» **THE REQUEST**
Gather every line in the items below that contains the string "screenshot", counting only matches with the same case.

[Items for locating described things]

####################

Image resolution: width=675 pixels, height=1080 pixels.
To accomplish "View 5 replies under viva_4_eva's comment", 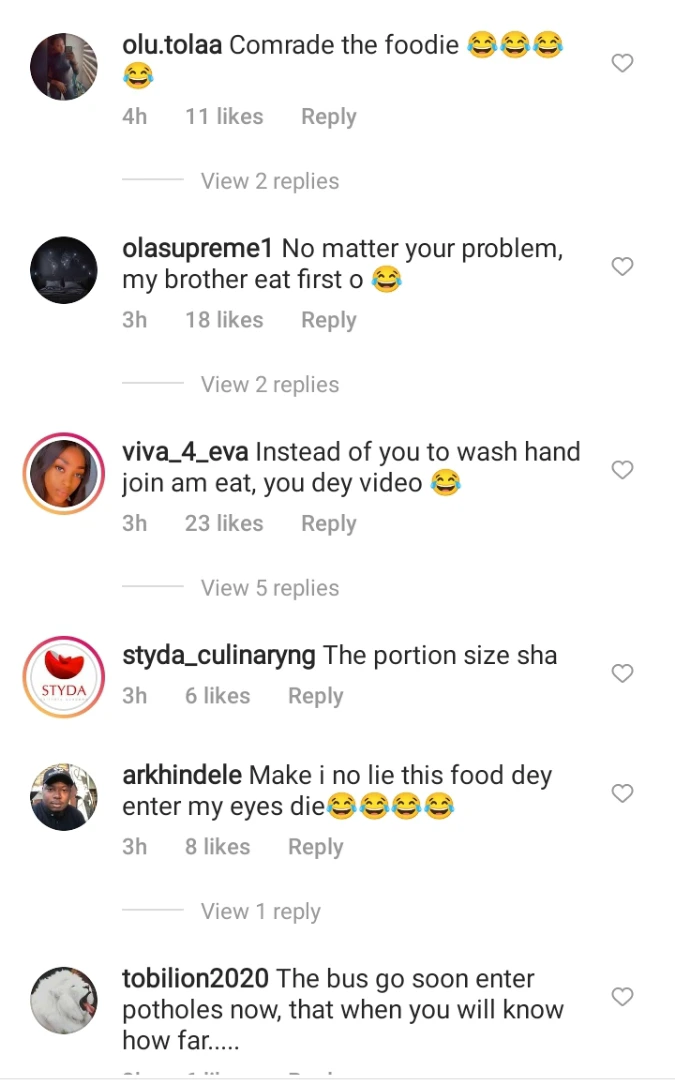I will coord(269,588).
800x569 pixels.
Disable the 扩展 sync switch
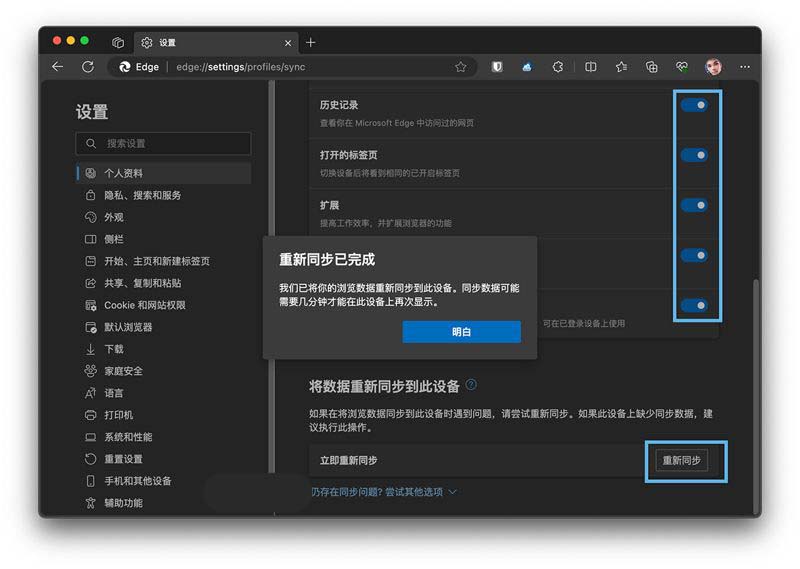[693, 205]
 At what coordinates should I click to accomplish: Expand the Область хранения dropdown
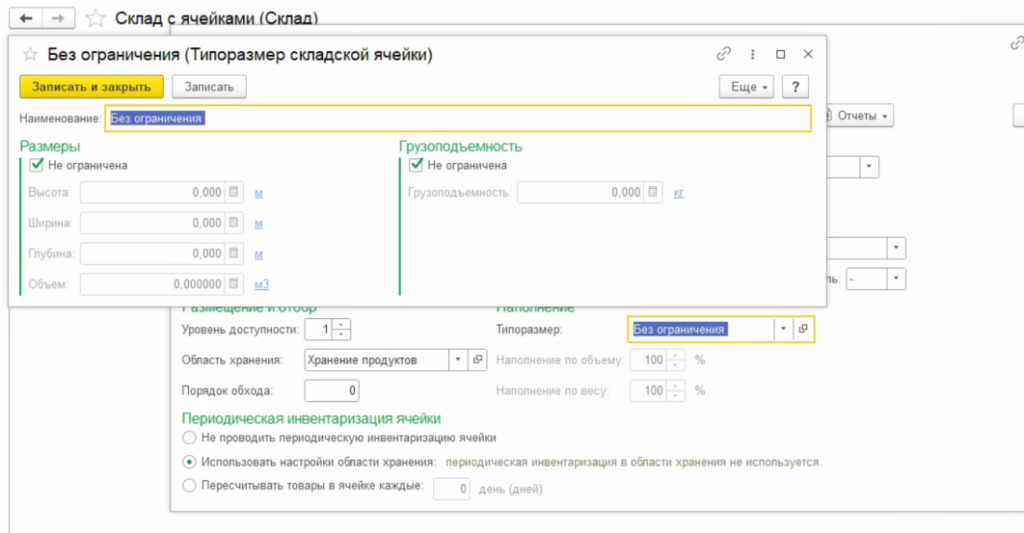pyautogui.click(x=457, y=360)
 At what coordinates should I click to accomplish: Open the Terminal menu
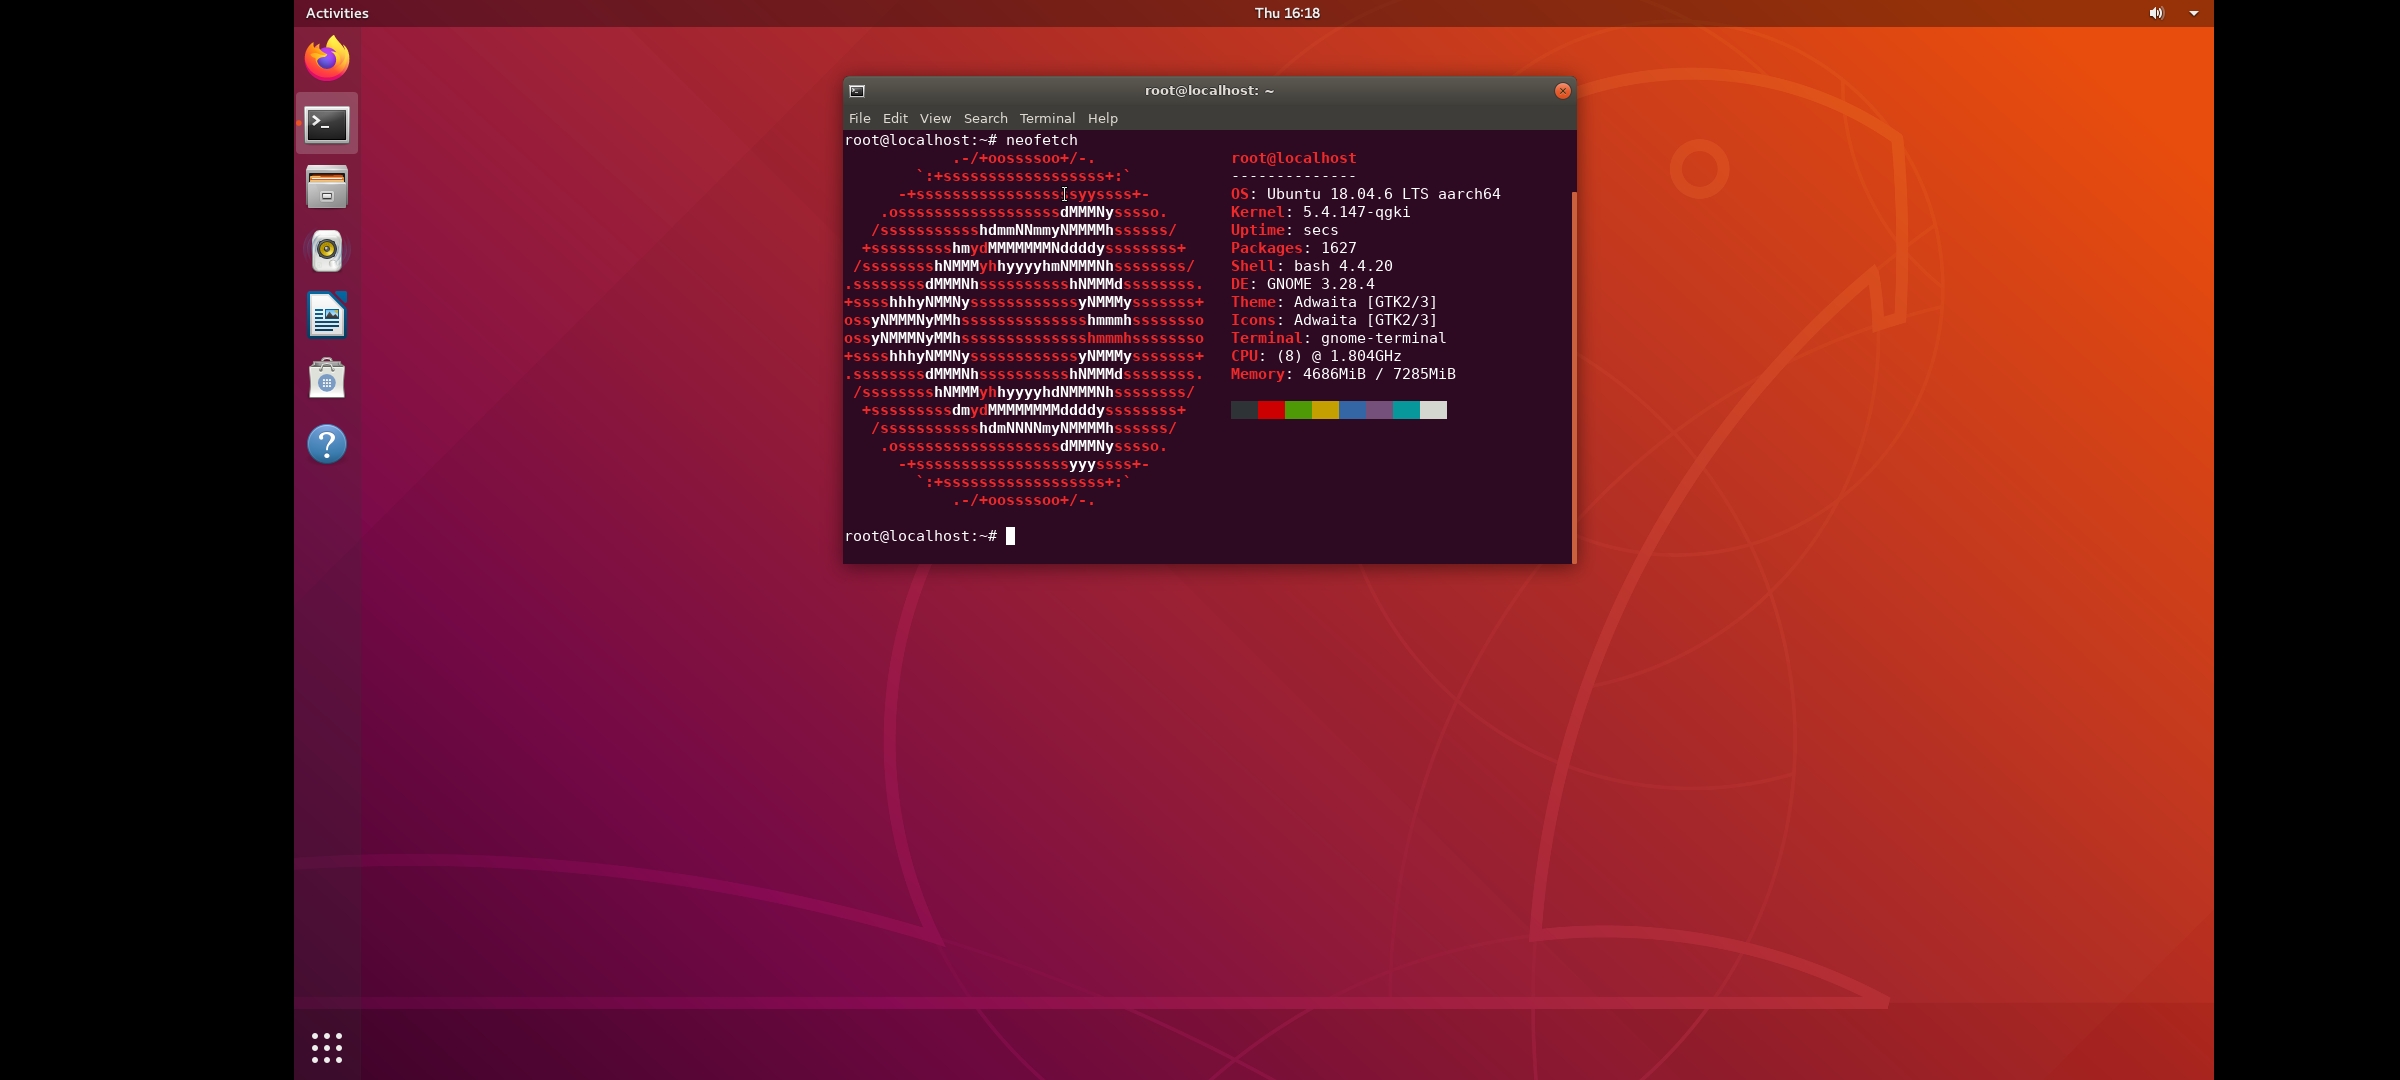coord(1047,118)
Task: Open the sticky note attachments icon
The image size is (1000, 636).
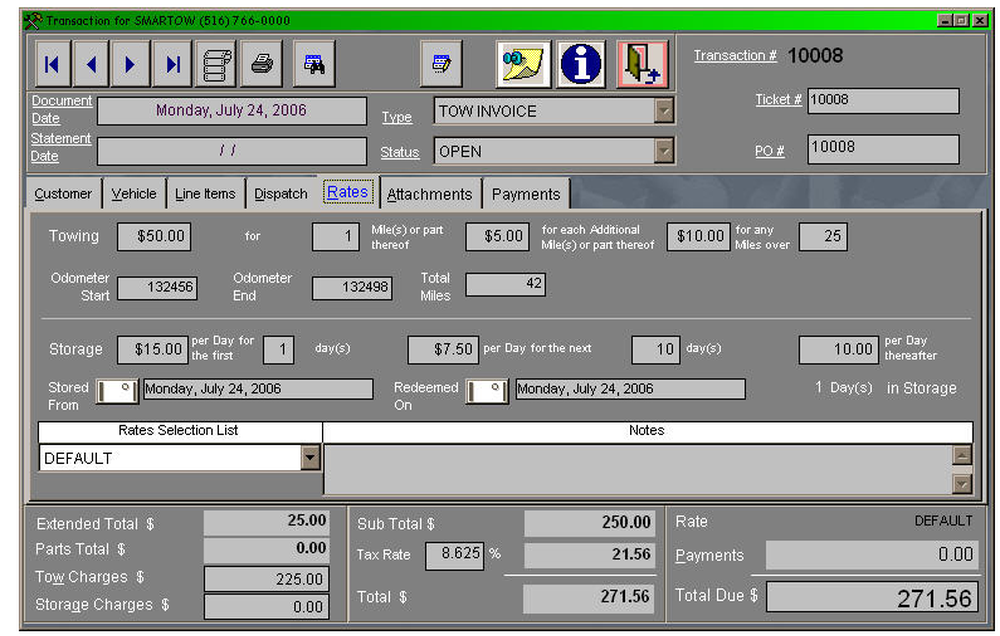Action: (523, 63)
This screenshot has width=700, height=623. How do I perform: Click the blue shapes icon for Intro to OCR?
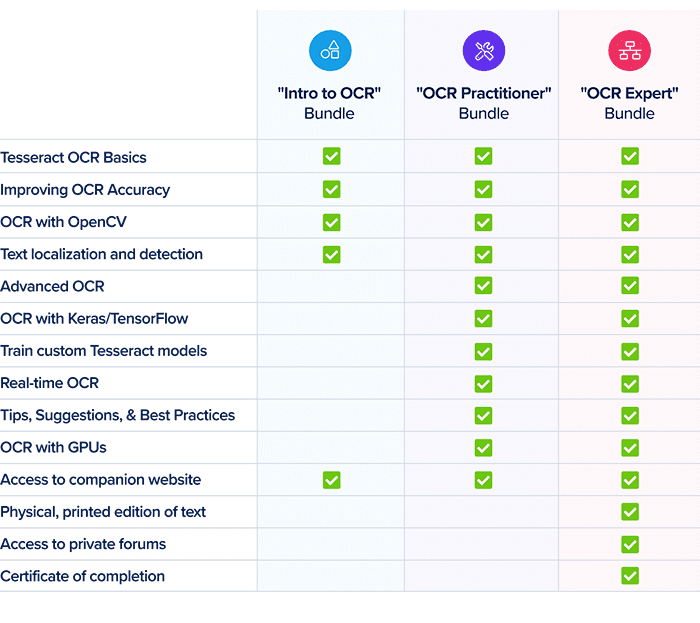(330, 50)
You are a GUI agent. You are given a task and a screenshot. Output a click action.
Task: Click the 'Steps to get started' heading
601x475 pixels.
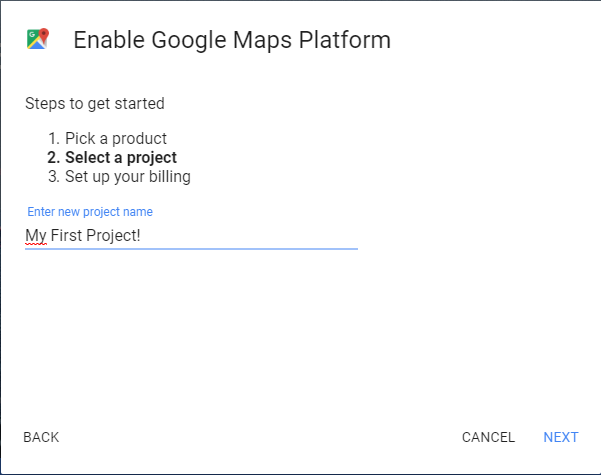tap(95, 104)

####################

» **SOLUTION BELOW**
This screenshot has width=700, height=623. How do I perform: Click the blue shapes icon for Intro to OCR?
You are a GUI agent. You are given a task and a screenshot. Output a click action.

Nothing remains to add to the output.